Vascular endothelial growth factor is a multifunctional cytokine that stimulates angiogenesis and increases microvascular permeability through binding to specific receptors expressed on vascular endothelial cells27,28. The Bcl-2 gene encodes a membrane protein localized to the nuclear membrane, the inner surface of mitochondria, and the endoplasmic reticulum29. It is the important gene of the Bcl-2 family and has been shown to be an inhibitor of apoptosis30,31.

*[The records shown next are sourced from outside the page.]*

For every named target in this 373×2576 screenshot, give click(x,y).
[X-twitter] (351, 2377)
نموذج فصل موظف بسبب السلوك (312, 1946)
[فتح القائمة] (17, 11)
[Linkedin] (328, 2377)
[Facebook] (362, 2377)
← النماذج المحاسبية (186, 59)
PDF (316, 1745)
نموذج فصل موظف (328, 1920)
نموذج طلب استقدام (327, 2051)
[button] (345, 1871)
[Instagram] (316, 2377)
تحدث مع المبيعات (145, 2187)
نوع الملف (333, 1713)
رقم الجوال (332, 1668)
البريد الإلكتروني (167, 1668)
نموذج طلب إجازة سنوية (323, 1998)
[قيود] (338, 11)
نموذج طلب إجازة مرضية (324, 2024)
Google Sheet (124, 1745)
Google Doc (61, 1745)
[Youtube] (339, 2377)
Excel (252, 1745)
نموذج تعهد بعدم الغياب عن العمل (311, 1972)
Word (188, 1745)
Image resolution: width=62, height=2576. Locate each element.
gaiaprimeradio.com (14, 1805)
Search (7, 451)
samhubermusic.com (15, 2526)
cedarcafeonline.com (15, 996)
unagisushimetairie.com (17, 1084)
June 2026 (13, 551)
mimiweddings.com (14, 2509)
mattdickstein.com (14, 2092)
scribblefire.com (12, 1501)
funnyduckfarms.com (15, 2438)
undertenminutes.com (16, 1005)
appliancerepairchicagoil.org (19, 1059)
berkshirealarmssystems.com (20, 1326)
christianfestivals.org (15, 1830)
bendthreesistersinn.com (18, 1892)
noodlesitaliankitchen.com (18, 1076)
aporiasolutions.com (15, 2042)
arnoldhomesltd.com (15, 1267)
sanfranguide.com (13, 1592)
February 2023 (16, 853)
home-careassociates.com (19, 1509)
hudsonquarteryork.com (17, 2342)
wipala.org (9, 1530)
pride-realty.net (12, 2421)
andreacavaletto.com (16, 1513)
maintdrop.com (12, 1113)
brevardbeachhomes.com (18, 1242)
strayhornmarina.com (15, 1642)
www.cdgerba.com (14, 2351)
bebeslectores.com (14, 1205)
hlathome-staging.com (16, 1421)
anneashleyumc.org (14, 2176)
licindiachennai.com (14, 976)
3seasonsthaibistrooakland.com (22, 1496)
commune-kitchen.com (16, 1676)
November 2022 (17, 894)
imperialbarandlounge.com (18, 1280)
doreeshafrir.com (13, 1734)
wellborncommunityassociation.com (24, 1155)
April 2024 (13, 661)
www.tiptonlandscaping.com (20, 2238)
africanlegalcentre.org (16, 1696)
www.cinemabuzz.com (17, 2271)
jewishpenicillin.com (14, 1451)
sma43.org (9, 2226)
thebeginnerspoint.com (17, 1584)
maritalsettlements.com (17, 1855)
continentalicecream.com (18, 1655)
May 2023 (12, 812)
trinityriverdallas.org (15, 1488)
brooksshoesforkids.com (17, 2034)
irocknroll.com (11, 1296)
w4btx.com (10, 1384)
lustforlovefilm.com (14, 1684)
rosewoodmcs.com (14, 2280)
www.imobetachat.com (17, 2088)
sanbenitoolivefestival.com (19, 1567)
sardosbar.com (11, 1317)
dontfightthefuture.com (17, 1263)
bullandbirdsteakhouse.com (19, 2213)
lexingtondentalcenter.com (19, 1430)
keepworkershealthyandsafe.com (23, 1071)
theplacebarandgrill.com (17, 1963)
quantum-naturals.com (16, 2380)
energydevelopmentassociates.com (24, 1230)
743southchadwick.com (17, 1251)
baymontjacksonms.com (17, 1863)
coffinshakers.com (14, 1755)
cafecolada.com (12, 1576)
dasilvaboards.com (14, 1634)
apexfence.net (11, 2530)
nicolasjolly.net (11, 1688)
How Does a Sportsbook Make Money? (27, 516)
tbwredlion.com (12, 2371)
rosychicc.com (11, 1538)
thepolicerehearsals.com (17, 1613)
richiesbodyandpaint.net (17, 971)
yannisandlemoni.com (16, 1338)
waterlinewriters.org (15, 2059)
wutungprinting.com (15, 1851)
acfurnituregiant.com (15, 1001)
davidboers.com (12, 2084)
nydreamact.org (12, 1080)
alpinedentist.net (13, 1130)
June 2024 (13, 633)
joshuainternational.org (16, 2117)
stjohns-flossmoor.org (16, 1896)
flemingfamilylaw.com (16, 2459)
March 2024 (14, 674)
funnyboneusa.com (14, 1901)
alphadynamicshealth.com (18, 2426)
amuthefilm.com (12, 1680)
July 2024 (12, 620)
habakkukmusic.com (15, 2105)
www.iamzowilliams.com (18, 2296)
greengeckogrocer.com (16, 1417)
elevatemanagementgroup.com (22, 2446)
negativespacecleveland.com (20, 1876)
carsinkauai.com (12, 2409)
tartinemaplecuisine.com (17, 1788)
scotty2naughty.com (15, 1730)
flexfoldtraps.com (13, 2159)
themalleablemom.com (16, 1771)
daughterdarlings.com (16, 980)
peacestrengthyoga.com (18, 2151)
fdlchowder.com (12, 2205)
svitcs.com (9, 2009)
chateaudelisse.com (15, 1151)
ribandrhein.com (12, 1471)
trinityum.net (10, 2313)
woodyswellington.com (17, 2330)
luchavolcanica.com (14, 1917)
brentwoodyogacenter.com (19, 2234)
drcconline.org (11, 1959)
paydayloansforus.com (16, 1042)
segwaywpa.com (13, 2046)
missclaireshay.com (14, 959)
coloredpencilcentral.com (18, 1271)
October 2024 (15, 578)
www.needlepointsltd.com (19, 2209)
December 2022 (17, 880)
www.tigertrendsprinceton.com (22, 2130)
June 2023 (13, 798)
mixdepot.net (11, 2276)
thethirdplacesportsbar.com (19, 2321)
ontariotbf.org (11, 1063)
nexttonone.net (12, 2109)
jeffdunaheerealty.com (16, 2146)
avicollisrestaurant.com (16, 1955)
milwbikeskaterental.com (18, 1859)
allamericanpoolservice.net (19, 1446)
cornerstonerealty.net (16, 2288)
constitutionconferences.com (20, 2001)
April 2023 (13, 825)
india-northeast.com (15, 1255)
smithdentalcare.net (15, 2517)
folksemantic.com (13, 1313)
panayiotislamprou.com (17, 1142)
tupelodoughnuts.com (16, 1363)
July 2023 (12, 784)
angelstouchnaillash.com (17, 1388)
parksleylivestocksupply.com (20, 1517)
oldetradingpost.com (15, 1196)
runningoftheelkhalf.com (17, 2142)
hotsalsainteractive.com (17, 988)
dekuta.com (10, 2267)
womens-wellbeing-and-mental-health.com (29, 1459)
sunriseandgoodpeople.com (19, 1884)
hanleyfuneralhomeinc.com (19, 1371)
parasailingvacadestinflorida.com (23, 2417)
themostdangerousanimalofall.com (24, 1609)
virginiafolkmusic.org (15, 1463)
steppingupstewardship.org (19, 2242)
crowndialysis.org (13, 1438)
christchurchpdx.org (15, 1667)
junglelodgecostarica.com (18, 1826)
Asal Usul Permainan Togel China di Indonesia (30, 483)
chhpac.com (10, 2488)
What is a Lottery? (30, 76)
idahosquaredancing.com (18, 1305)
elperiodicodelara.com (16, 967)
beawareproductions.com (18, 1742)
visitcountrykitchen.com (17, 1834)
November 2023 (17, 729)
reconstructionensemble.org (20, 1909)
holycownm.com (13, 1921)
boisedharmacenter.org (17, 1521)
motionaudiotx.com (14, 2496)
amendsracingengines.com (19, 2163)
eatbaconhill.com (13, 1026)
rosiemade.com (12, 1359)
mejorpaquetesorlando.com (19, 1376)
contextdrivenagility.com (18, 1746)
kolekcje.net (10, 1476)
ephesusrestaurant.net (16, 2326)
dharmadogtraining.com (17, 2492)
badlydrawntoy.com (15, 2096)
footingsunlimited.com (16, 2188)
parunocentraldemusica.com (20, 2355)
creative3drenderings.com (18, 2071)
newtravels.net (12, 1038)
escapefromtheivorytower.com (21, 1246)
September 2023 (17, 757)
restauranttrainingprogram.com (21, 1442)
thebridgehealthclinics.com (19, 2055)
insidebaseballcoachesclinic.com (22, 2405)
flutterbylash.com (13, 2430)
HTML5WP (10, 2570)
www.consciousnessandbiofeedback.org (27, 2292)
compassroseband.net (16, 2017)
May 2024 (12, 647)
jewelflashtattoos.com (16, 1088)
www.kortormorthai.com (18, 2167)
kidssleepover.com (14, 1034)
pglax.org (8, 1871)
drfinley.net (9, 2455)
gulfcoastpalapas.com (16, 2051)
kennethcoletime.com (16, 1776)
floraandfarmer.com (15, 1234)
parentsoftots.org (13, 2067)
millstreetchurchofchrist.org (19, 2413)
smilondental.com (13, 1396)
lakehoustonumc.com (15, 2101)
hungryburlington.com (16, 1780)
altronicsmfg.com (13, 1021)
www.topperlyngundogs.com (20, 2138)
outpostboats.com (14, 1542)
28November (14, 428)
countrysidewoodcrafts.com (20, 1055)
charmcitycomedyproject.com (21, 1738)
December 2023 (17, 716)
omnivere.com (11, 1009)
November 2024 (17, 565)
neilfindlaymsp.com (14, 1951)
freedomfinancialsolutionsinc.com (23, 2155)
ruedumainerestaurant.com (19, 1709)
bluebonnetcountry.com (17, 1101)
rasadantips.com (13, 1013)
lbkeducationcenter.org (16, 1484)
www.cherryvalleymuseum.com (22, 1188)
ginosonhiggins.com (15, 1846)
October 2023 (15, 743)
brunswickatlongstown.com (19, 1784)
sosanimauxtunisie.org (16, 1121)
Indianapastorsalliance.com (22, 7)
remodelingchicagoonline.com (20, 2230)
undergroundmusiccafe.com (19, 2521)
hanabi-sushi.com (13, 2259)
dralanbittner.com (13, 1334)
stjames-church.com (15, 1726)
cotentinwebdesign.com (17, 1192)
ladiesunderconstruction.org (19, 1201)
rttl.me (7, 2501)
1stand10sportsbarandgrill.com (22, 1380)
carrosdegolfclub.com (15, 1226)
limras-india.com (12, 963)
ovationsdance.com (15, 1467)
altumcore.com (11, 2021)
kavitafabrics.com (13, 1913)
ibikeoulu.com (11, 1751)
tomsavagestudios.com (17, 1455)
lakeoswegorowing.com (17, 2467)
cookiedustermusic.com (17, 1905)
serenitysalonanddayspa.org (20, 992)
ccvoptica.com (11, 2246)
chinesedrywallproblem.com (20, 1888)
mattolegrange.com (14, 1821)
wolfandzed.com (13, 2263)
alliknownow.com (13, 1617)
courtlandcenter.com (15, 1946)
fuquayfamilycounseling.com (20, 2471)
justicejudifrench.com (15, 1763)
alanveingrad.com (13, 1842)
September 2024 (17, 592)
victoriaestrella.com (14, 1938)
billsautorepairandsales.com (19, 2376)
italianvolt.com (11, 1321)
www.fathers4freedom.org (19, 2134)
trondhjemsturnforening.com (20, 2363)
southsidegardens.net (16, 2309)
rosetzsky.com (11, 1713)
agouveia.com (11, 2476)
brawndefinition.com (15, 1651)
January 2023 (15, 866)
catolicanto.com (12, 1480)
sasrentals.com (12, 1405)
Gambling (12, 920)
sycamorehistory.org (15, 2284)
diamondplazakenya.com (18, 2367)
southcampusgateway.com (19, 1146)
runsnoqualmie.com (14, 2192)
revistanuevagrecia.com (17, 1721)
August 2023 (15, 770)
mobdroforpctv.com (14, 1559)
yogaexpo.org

The purpose of this study was to evaluate immunoexpression of vascular endothelial growth factor and Bcl-2 in the endometrium of rats treated with melatonin in the estrus phase.

Methods

All animal experiments and the consequent care and healing of the animals utilized as a part of this investigation were in strict understanding with the National Institutes of Health (NIH Publications No. 8023, revised 1978) rules for animal care. All procedures performed in this experiment were approved by the Ethics Committee for the Treatment of Experimental Animals (University of Dicle, Faculty of Medicine, Turkey, Protocol number: 2017-12).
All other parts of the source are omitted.